David K. Evans' paper "Recent Sociocultural Change in Roatan, Honduras" from 1979
- jericcawarren9
- Nov 20, 2025
- 3 min read
When you think of Roatan today, you usually imagine beaches, coral reefs, and the growth of tourism. But life on the island hasn’t always revolved around visitors. In fact, for much of its history, survival depended on traditions that may sound unusual to us now. One of those was the practice of child lending.
You read that right, child lending.

According to David K. Evans, a researcher from Wake Forest University who published the paper Recent Sociocultural Change in Roatan, Honduras in 1979 through the Honduran Institute of Anthropology and History, families in the community of French Harbour relied heavily on this institution. He explains that children from poorer households were often sent to live with wealthier families, usually white couples who no longer had children at home because their own had moved abroad.
These arrangements weren’t official or written down, but they were fully understood in the community. The host family would provide the child with shelter, clothing, and a basic education, often more than the child might have received at home. In exchange, the child was expected to help with chores, provide companionship, or assist in small tasks. As Evans describes it, the child became a living symbol of an unwritten contract between families.
Poorer families were relieved of the cost of raising another child and gained some security, since the host family was expected to help them occasionally with food, clothing, or small favors. Better care for the child. While life wasn’t easy for these children, they often had access to slightly better living conditions than they would at home.

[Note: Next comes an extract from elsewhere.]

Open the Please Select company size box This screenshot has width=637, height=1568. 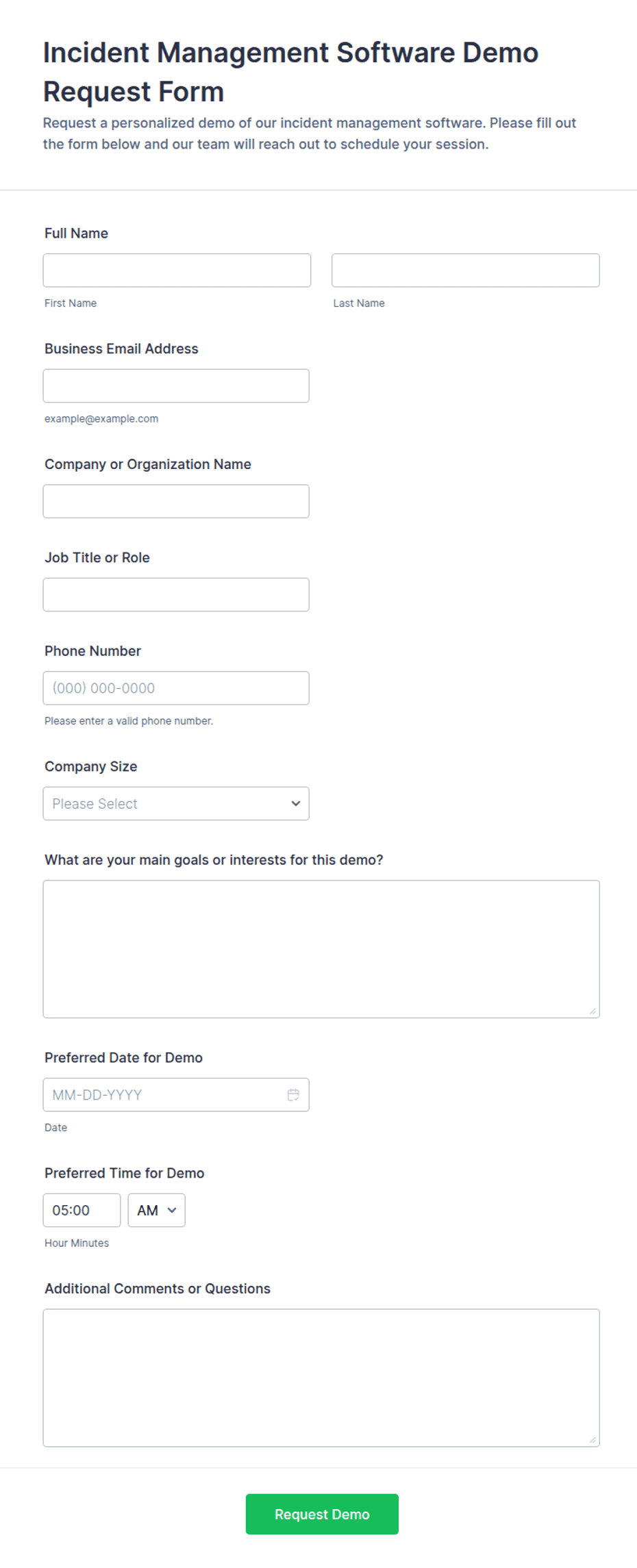(176, 804)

Evans notes that the agreements weren’t just about one child, they tied families together. Obligations flowed both ways, creating a safety net in a place where poverty and uncertainty were part of daily life.
Perhaps most striking, Evans argues that child lending helped soften racial tensions. French Harbour was a mixed community — white, Black, and Ladino (mainland Honduran), with a clear social hierarchy. By connecting families across those lines, these arrangements worked as a form of social cohesion in a divided society.

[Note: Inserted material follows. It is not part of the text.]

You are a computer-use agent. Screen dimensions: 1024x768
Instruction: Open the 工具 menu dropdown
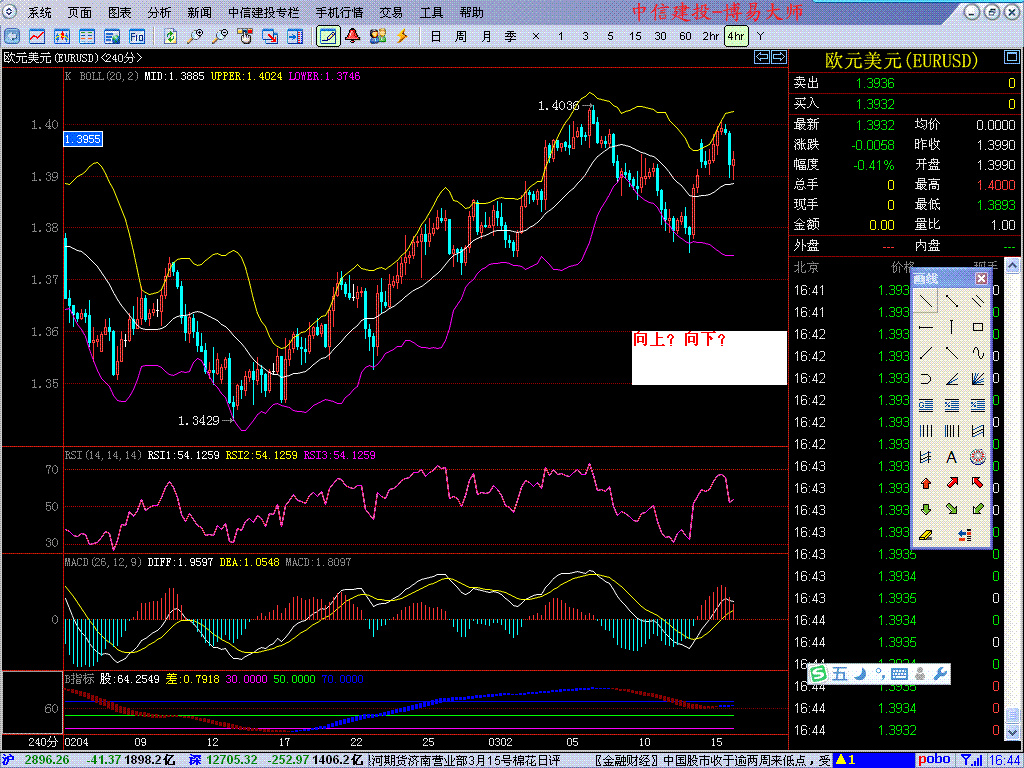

Still, this practice was never free of prejudice. Evans writes that children who entered host families were usually Black, while the host families were typically white. Even though the child benefited from more stable conditions, the arrangement reflected the unequal social order of the time. Evans also points out that these children were often swapped out as they grew older. Once a child reached 14 and was finally old enough to contribute real labor, they might be sent back home and replaced by a younger sibling. In his words, this showed that families weren’t just motivated by generosity but also by practicality.
By the mid-1970s, Evans observed that child lending was already starting to decline. The rise of the shrimping industry and the introduction of more cash into the local economy made it easier for families to hire workers instead of raising someone else’s child. At the same time, tourism was beginning to take root, and island families had new ways to earn money.
For Evans, the key question was what would replace this social institution once it disappeared. In his study, he warns that the end of child lending might bring more social fragmentation, as the relationships and obligations that once tied families together faded away. I can’t tell you with certainty how widespread or uniform this practice was, I'd heard of it a few years ago however, Evans’ account is based on his fieldwork and reflects what he observed in French Harbour during the 1960s and 1970s. This paper offers a rare window into how islanders adapted to poverty and inequality with creative, if imperfect, traditions that balanced survival with community bonds.
Today, the practice of child lending has all but vanished, remembered only in studies like Evans’. Yet it reminds us of how communities in Roatan once lived, negotiated their differences, and found ways to hold themselves together during times of scarcity.